Jellyfish Can’t Swim In The Night Is Gorgeous
Jellyfish Can’t Swim in the Night first aired in April of 2024 and was produced by Studio Doga Kobo. This show is an anime original created by Takeshita Ryouhei. The story follows Mahiru Kouzuki and her journey through her once passionate artistic childhood. She finds herself years later with no motivation to continue until she meets Kano Yamanouchi, a former idol who adores the mural art she created. Mahiru finds herself reminiscing over the younger days she had to create art and finds herself braving up to join Kano in making JELEE, the former Idol’s new persona, a reality. It is here she will learn to open herself and start a band as an artistic illustrator for JELEE’s content.
So I’m gonna slow this one down a bit. This show is something special. And I mean really special. I’m not always a big fan of music in anime as it can often fall very flat very quickly. The reason for this is that anime has music that works well towards a scene. So well that it brings great emotion to the forefront. That chill you get when you hear a beat drop at the perfect moment in a fight scene or a quiet musical sequence juxtaposes a very solemn yet high-action-packed scene.

Jellyfish Can’t Swim in the Night, doesn’t do that. At least, not from the initial first episodes. To put the entirety of what this anime is in one to two sentences: Jellyfish can’t swim by themselves. They require the light to absorb and navigate their way through the ocean. They follow the currents and take anything that comes their way to survive. It doesn’t make sense right now, but it will.
Mahiru is a broke girl. She had a passion for art, she enjoyed drawing. She loved it as a kid and yet one bad experience, one bad day, ruined it all. Her friends ridiculed her art right in front of her. And it shattered her. She couldn’t find the will to continue. Years would pass and she wouldn’t draw. Until she met Kano. Kano is a former disgraced Idol from a once-popular idol band.
She had a falling out resulting in her ruining her name. Changing her look and name she decides she won’t leave the industry. She wants to fight her way back to who she was. But as the real Kano this time. And yet Jellyfish Can’t Swim by themselves.

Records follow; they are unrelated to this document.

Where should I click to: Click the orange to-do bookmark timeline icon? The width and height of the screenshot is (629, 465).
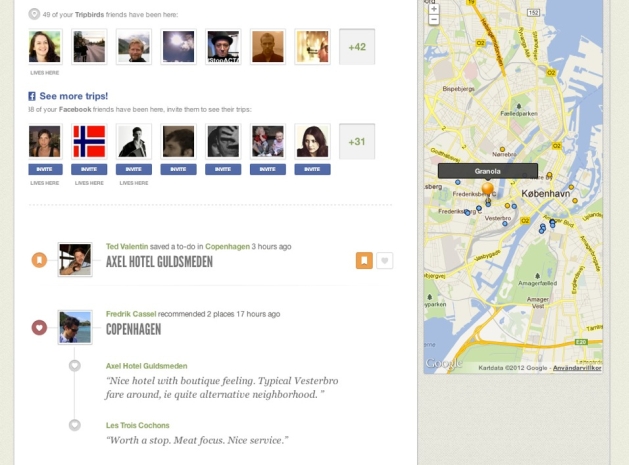click(x=39, y=260)
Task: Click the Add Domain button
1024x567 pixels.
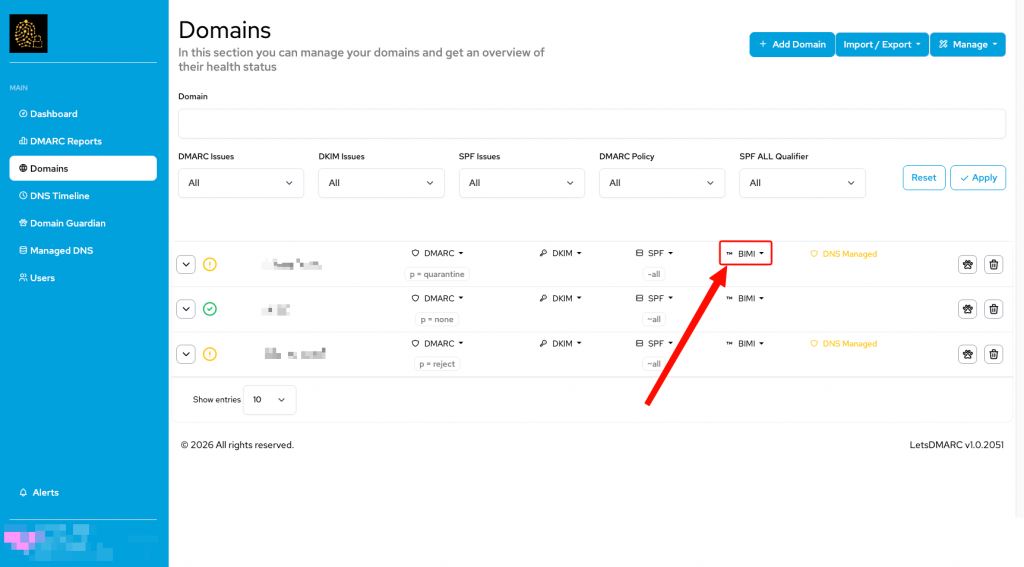Action: (x=792, y=44)
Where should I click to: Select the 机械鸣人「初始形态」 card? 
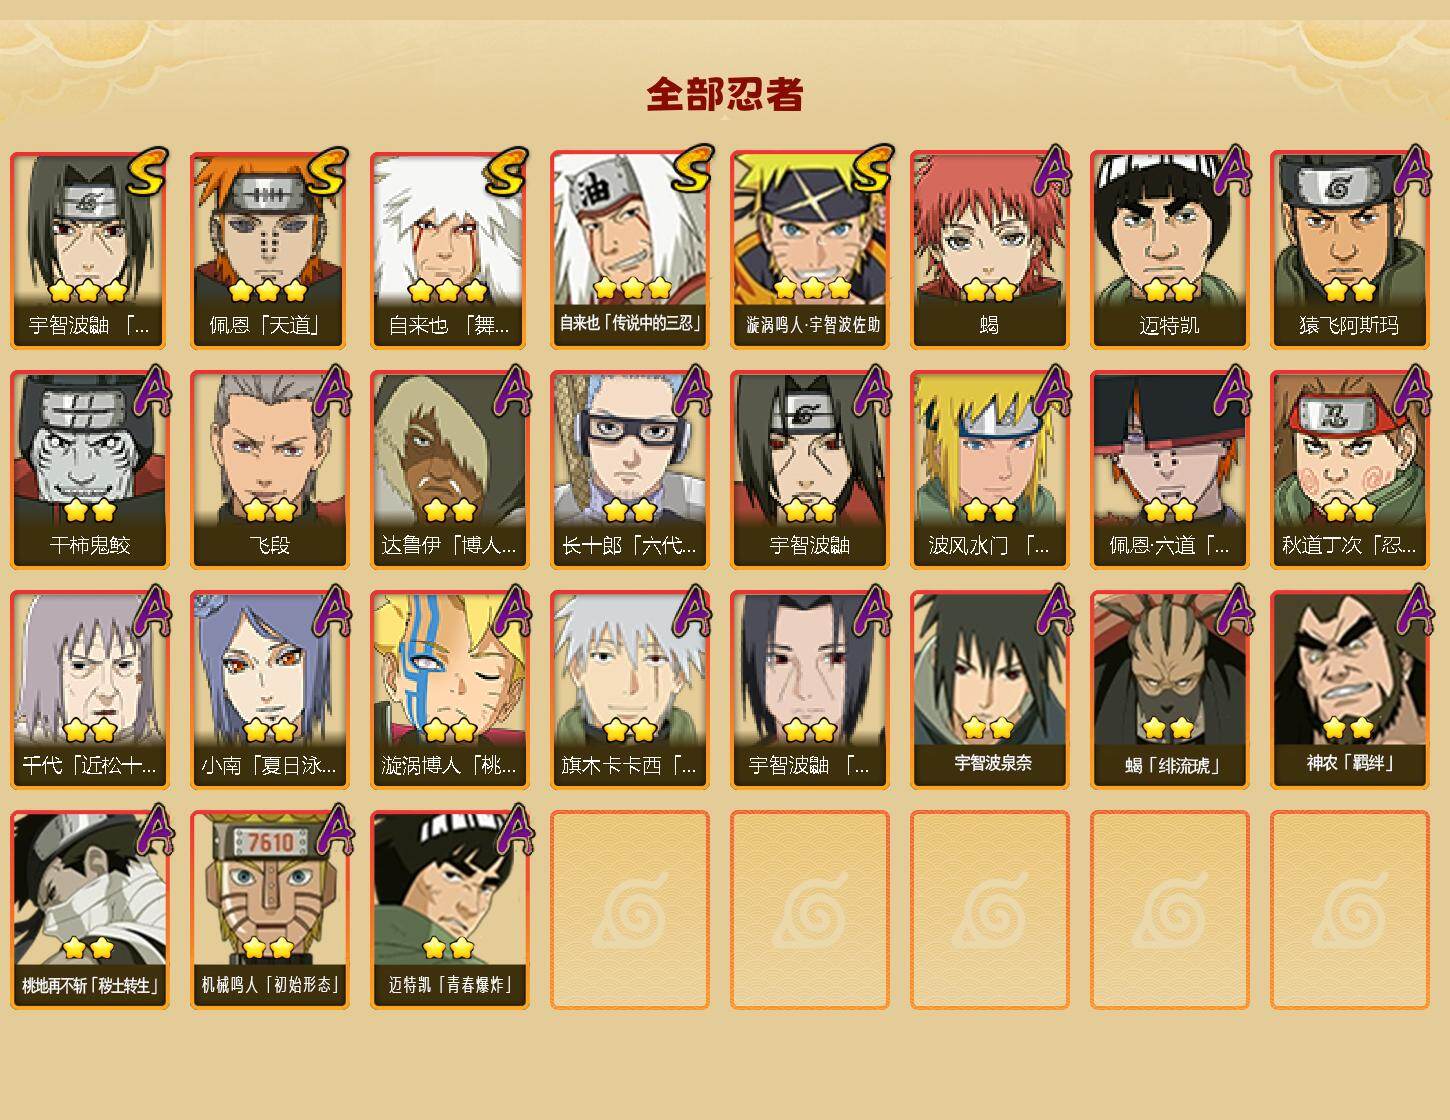point(269,910)
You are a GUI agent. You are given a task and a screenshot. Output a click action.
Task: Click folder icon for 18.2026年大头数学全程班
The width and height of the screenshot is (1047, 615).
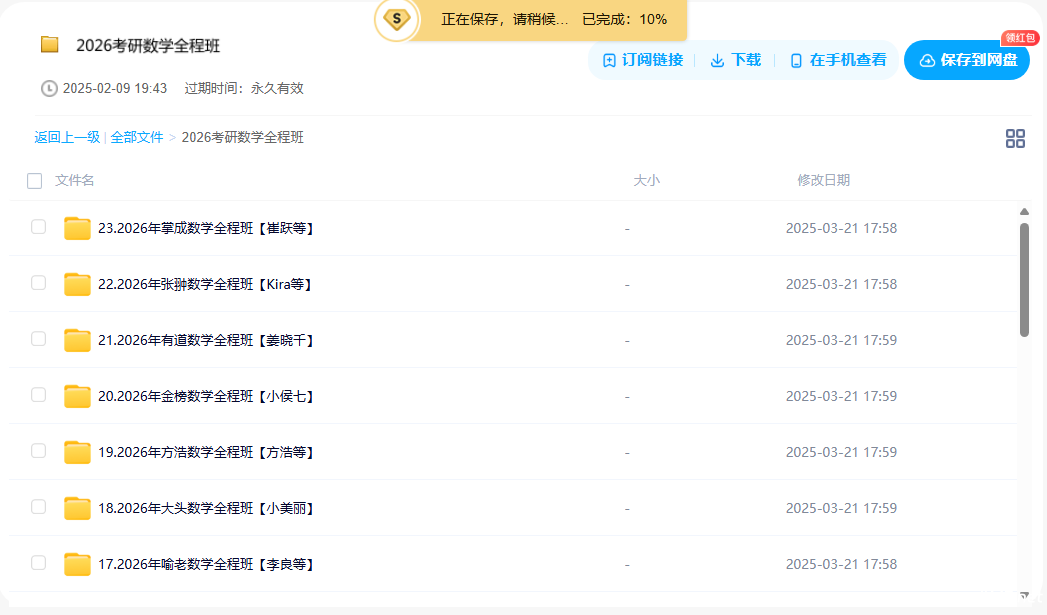coord(77,508)
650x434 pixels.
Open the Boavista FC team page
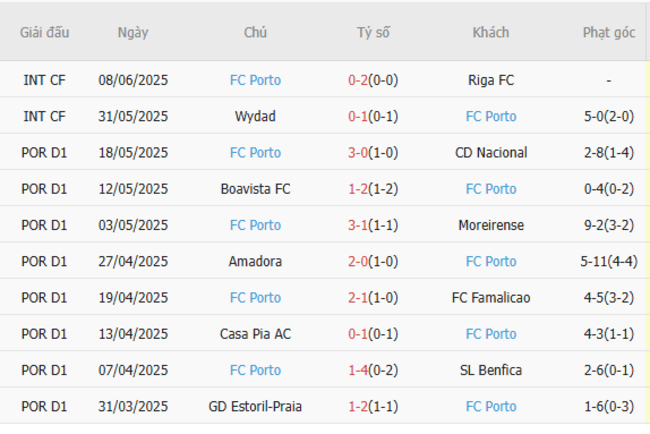[x=255, y=189]
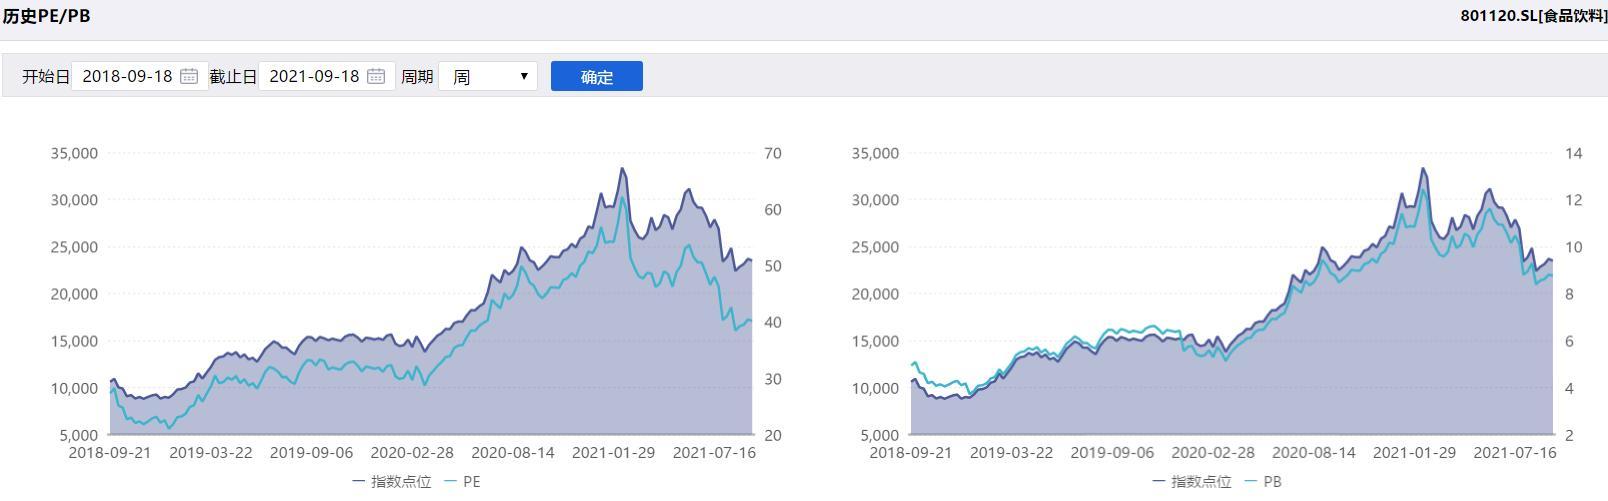Screen dimensions: 1608x501
Task: Click the 2021-01-29 label under the PB chart
Action: [1414, 453]
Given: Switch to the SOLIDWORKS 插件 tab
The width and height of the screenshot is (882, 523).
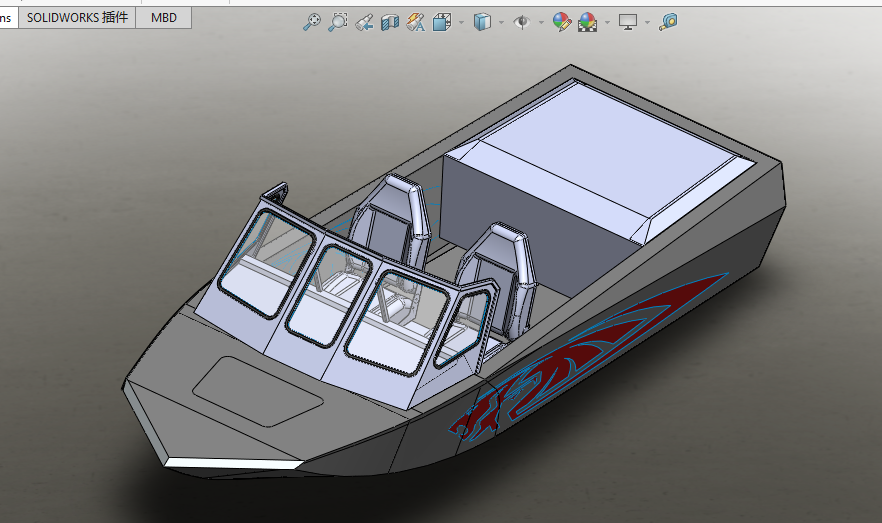Looking at the screenshot, I should pyautogui.click(x=77, y=17).
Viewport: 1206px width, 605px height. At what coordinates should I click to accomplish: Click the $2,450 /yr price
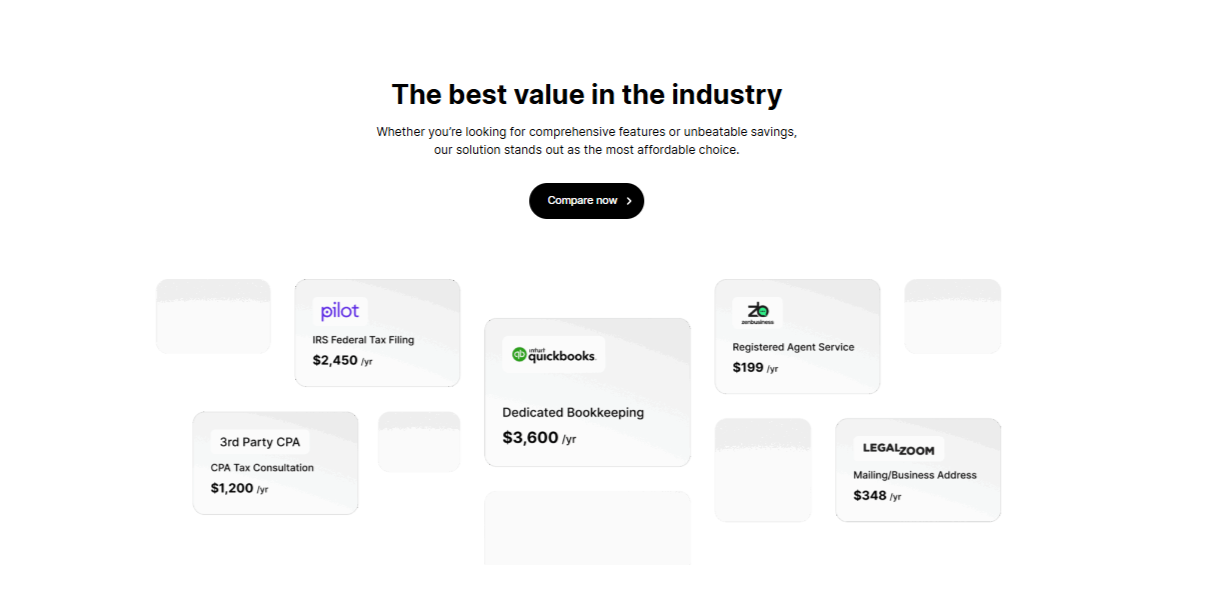coord(342,360)

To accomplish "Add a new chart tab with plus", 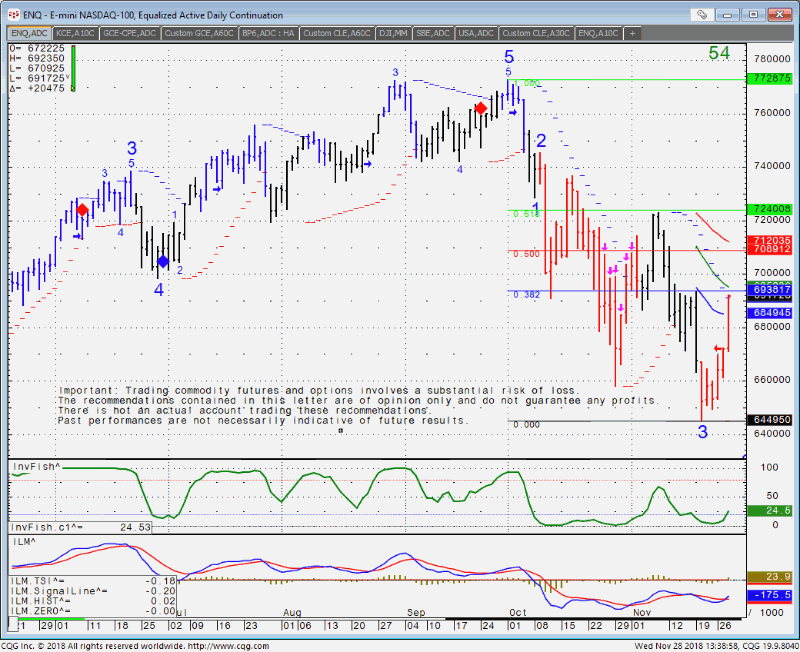I will click(x=632, y=33).
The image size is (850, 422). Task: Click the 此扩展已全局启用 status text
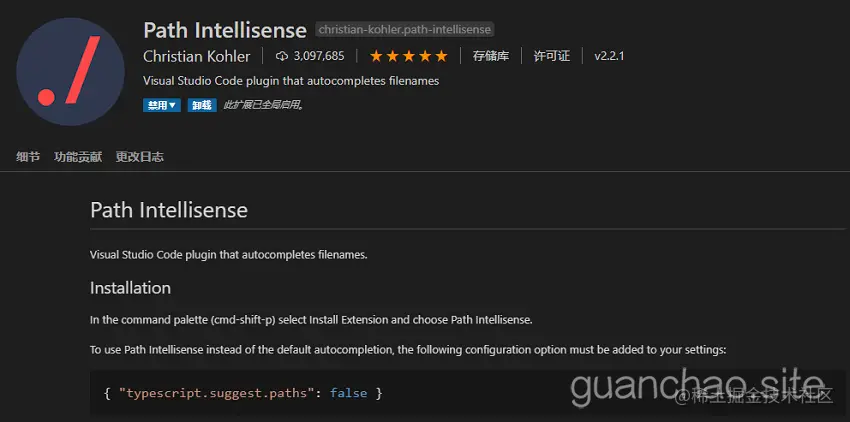262,105
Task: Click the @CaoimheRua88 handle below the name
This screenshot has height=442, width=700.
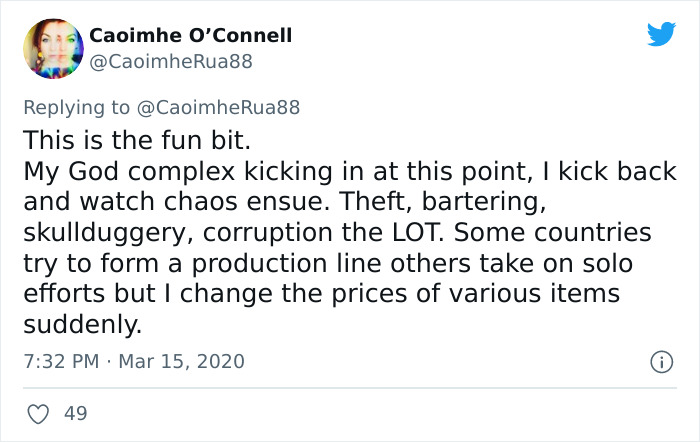Action: coord(171,62)
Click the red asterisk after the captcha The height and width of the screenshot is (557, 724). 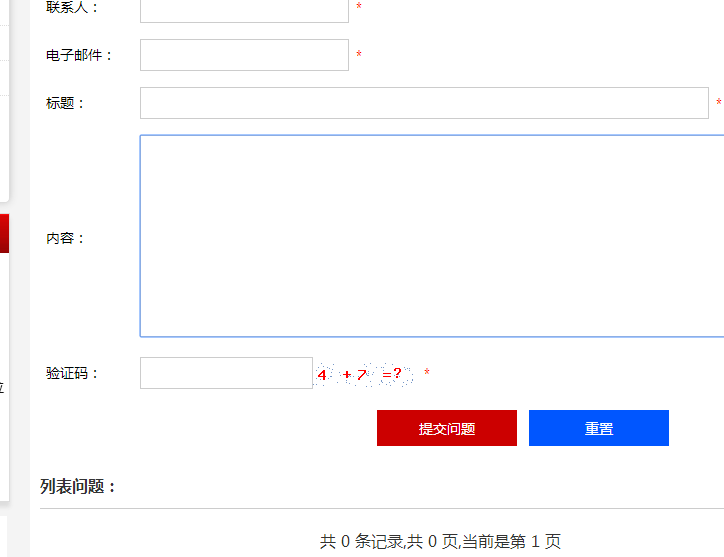tap(427, 373)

Kano tries to enlist Mahiru to help her, become her artist to boost JELEE’s popularity and work alongside her. And yet Mahiru refuses. She is scared to continue, scared to dig up the past. She doesn’t want that ridicule again. The embarrassment of having what you love to do be trampled on. It took Kano singing a song directly to her in a crowd full of dozens standing up for her graffitied-over mural, to show Mahiru that she can in fact continue. Jellyfish Can’t Swim by themselves.
It becomes abundantly apparent these two girls have dreams. But these dreams cannot be fulfilled without an ocean current to push them. These two girls are each other current. The first push. The first wave that sends them on their journey. A light to guide the way. And with time their lights will make each other shine brighter. And yet, Jellyfish Can’t Swim by themselves

I am reminded of a line in a video game about a similar situation. It highlights that one thing missing changes the outcome of an entire ecosystem. And nothing works alone: “What is a wave without the ocean? A beginning without an end? They are different, but they go together. Now you go among the stars, and I fall among the sand. We are different. But we go… together.”
That line explains the entirety of your journey in Subnautica. The choices you made once grains of sand now influence the waves in the ocean. No matter how big or how small you are you matter. You make a difference to someone. That is the hidden meaning behind this story. You matter, you make a difference. So make as many differences as you possibly can.
Because one day you’ll help someone else make a difference. And you’ll watch as that grain you moved becomes a tidal wave.